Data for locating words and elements
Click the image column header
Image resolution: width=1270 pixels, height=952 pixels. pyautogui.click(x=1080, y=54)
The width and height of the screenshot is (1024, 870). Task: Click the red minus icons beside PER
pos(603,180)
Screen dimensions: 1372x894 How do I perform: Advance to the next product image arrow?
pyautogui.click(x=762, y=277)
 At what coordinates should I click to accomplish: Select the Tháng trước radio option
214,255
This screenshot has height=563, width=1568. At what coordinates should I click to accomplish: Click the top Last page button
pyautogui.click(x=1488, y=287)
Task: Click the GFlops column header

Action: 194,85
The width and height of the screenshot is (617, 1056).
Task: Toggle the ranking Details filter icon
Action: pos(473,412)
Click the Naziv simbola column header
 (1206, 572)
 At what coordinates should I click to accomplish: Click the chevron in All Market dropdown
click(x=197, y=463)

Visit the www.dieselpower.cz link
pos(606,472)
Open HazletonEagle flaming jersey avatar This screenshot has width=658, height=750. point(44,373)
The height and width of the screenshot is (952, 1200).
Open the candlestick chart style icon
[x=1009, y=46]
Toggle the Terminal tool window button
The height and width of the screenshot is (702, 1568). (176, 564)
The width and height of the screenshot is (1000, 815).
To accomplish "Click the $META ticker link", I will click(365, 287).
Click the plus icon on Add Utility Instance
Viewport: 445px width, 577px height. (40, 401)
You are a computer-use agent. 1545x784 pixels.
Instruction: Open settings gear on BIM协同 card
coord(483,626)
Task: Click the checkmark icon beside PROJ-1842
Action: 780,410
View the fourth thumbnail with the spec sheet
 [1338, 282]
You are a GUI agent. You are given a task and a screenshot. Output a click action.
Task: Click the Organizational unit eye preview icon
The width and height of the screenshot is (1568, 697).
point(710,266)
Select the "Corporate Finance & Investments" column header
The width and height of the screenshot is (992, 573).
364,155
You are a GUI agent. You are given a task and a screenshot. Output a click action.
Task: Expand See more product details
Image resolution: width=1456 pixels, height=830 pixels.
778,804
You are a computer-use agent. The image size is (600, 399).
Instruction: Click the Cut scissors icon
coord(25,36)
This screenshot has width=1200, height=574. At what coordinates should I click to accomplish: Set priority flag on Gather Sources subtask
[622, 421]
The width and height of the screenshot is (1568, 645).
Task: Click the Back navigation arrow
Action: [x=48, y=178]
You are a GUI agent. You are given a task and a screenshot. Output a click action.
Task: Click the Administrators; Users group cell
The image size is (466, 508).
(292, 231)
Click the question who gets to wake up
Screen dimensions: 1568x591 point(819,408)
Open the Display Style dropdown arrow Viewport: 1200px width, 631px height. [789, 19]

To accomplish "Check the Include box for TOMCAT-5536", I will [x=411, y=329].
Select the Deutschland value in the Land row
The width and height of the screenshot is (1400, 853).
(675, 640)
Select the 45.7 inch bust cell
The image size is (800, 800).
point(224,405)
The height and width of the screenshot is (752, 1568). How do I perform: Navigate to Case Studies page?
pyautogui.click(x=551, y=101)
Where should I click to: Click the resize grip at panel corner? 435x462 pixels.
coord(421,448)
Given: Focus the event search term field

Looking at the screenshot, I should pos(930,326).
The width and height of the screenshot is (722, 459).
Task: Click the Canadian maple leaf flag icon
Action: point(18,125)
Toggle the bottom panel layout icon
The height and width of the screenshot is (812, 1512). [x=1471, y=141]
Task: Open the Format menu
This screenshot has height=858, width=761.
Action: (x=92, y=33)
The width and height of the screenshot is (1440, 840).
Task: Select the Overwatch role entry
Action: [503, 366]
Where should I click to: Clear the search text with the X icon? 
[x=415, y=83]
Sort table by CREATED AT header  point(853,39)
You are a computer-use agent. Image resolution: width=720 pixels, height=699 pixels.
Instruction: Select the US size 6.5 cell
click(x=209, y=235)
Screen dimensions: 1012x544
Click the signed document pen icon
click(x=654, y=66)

- Required work
Reproduce all of the data above, line for line, with no changes.

- The output
Click the image column header
Image resolution: width=1270 pixels, height=952 pixels. pyautogui.click(x=1080, y=54)
The width and height of the screenshot is (1024, 870). Task: Click the red minus icons beside PER
pos(603,180)
Screen dimensions: 1372x894 How do I perform: Advance to the next product image arrow?
pyautogui.click(x=762, y=277)
 At what coordinates should I click to accomplish: Select the Tháng trước radio option
214,255
This screenshot has height=563, width=1568. At what coordinates should I click to accomplish: Click the top Last page button
pyautogui.click(x=1488, y=287)
Task: Click the GFlops column header

Action: 194,85
The width and height of the screenshot is (617, 1056).
Task: Toggle the ranking Details filter icon
Action: pos(473,412)
Click the Naziv simbola column header
 (1206, 572)
 At what coordinates should I click to accomplish: Click the chevron in All Market dropdown
click(x=197, y=463)

Visit the www.dieselpower.cz link
pos(606,472)
Open HazletonEagle flaming jersey avatar This screenshot has width=658, height=750. point(44,373)
The height and width of the screenshot is (952, 1200).
Open the candlestick chart style icon
[x=1009, y=46]
Toggle the Terminal tool window button
The height and width of the screenshot is (702, 1568). (176, 564)
The width and height of the screenshot is (1000, 815).
To accomplish "Click the $META ticker link", I will click(365, 287).
Click the plus icon on Add Utility Instance
Viewport: 445px width, 577px height. (40, 401)
You are a computer-use agent. 1545x784 pixels.
Instruction: Open settings gear on BIM协同 card
coord(483,626)
Task: Click the checkmark icon beside PROJ-1842
Action: 780,410
View the fourth thumbnail with the spec sheet
 [1338, 282]
You are a GUI agent. You are given a task and a screenshot. Output a click action.
Task: Click the Organizational unit eye preview icon
The width and height of the screenshot is (1568, 697).
point(710,266)
Select the "Corporate Finance & Investments" column header
The width and height of the screenshot is (992, 573).
364,155
You are a GUI agent. You are given a task and a screenshot. Output a click action.
Task: Expand See more product details
Image resolution: width=1456 pixels, height=830 pixels.
778,804
You are a computer-use agent. The image size is (600, 399).
Instruction: Click the Cut scissors icon
coord(25,36)
This screenshot has width=1200, height=574. At what coordinates should I click to accomplish: Set priority flag on Gather Sources subtask
[622, 421]
The width and height of the screenshot is (1568, 645).
Task: Click the Back navigation arrow
Action: [x=48, y=178]
You are a GUI agent. You are given a task and a screenshot. Output a click action.
Task: Click the Administrators; Users group cell
The image size is (466, 508).
(292, 231)
Click the question who gets to wake up
Screen dimensions: 1568x591 point(819,408)
Open the Display Style dropdown arrow Viewport: 1200px width, 631px height. [789, 19]

To accomplish "Check the Include box for TOMCAT-5536", I will [x=411, y=329].
Select the Deutschland value in the Land row
The width and height of the screenshot is (1400, 853).
(675, 640)
Select the 45.7 inch bust cell
The image size is (800, 800).
point(224,405)
The height and width of the screenshot is (752, 1568). How do I perform: Navigate to Case Studies page?
pyautogui.click(x=551, y=101)
Where should I click to: Click the resize grip at panel corner? 435x462 pixels.
coord(421,448)
Given: Focus the event search term field

Looking at the screenshot, I should pos(930,326).
The width and height of the screenshot is (722, 459).
Task: Click the Canadian maple leaf flag icon
Action: point(18,125)
Toggle the bottom panel layout icon
The height and width of the screenshot is (812, 1512). [x=1471, y=141]
Task: Open the Format menu
This screenshot has height=858, width=761.
Action: (x=92, y=33)
The width and height of the screenshot is (1440, 840).
Task: Select the Overwatch role entry
Action: [503, 366]
Where should I click to: Clear the search text with the X icon? 
[x=415, y=83]
Sort table by CREATED AT header  point(853,39)
You are a computer-use agent. Image resolution: width=720 pixels, height=699 pixels.
Instruction: Select the US size 6.5 cell
click(x=209, y=235)
Screen dimensions: 1012x544
Click the signed document pen icon
click(x=654, y=66)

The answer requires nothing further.